Janvier and his wife Lucia Moya-Janvier met in the Bronx in 1999. They are both the proud owners of Princesita’s Magic Basket. “Both of us make the Baskets along with my Brother Greg Janvier, a mechanical Engineer who plays a big part in our success,” Janvier said. Janvier’s stepson, Greylin Moya, helps out on the Scrollsaw and has mastered the Art of the Scrollsaw. The company’s success required adding more staff since they constantly do multiple shows and have large orders to fill online. Other families from both sides of the family also worked with them to help take off the load.
Consumers can use the basket as a decorated piece for a fruit basket, candles, or other non-perishable items. When it is flat, the best way to expand it into a beautiful basket is by pulling the outer handle on each side, then flipping the handle towards you in an upward position.
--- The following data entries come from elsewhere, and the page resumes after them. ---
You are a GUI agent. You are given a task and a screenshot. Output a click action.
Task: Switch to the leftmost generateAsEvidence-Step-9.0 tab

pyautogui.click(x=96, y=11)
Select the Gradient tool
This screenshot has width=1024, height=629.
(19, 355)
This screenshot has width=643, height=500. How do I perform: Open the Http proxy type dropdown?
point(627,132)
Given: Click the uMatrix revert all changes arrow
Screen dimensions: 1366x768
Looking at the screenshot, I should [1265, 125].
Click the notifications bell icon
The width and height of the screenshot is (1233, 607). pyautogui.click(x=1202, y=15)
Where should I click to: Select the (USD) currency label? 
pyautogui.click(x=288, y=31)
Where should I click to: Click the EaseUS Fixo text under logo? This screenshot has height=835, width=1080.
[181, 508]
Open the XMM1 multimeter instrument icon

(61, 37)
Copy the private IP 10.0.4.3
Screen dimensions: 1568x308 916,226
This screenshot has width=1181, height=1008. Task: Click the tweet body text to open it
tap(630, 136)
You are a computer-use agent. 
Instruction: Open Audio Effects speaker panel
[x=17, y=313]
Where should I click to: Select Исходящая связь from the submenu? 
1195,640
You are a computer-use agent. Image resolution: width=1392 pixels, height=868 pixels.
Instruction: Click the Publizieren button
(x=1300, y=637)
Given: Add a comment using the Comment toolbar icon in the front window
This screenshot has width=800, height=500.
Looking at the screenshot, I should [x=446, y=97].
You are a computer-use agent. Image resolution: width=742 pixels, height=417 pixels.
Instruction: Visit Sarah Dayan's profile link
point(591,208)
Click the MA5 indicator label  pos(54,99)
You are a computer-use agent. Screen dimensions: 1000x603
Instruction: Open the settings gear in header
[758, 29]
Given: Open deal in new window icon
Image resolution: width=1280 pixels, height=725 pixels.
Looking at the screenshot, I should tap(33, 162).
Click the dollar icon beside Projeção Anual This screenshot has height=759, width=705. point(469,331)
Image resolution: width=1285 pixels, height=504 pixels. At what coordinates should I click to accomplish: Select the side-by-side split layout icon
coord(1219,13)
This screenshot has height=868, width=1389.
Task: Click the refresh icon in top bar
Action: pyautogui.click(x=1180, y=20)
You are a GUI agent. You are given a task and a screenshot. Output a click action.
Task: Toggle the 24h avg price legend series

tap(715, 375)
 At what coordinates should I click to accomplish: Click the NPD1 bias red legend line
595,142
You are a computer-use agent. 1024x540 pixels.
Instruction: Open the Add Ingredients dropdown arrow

Janvier is fluent in Italian after spending years working as a car salesman for a local Honda dealership in New York. While there, he would interact with thousands of people from different ethnic groups and learn a few languages through those interactions. The dealership opened a new location in Massachusetts, and he was one of the chosen managers sent to train new staff. “Things got a little boring over there, and I needed a new challenge to occupy my time, so I ended up enrolling at the New England School of Architectural woodworking in East Hampton, Massachusetts. After obtaining his certification, he tried various wood carving projects. “Making 3D effects baskets that transform a trivet into a beautiful artwork fascinated me the most,” Javier said. “Some of my work ranges from flower designs, Seashells, Angels, Hearts, Apples, and much more,” he added.
Since 2012, his artwork has intrigued audiences by its various designs and the ability to rotate in 3D dimensional shapes. He uses Five coats of Danish Oil to finish each piece. To date, the company has thirty-two designs and seven different sizes a customer can select.
There will always be different reactions to a product sold by an entrepreneur when they start visiting outside of their home base. Javier’s business was booming in New York, but his biggest fear was, “can I make money in other states” he said. Javier’s decided to take the company and move out of New York for a little bit but kept their apartment because they were still making money. The reaction from their first trade show attendees was not only positive, but they ended up making over six thousand dollars in profit. In the following show, they walked away with four thousand, and “it has been like ever since, Javier said.
The company has been to trade shows in Kentucky, Iowa and is heading out to Nebraska in June 2021. With the success of selling Princesita’s Magic Baskets across various states, Janvier wants to remind new entrepreneurs that they too can turn their biggest fear into their most significant accomplishment.
Using a scroll saw, he cuts the wood into a spiral and must follow a pattern carefully on a created template, testing for accuracy to ensure that it remains in the right angle from start to finish. Before cutting on a scroll saw, the crafter must determine whether they want to cut or shape the piece. Some can be clean-cut, flat polished, penciled polished, or beveled. In this case, it must be between 5.7 to 6.3 degrees on the scroll saw to make the magic basket.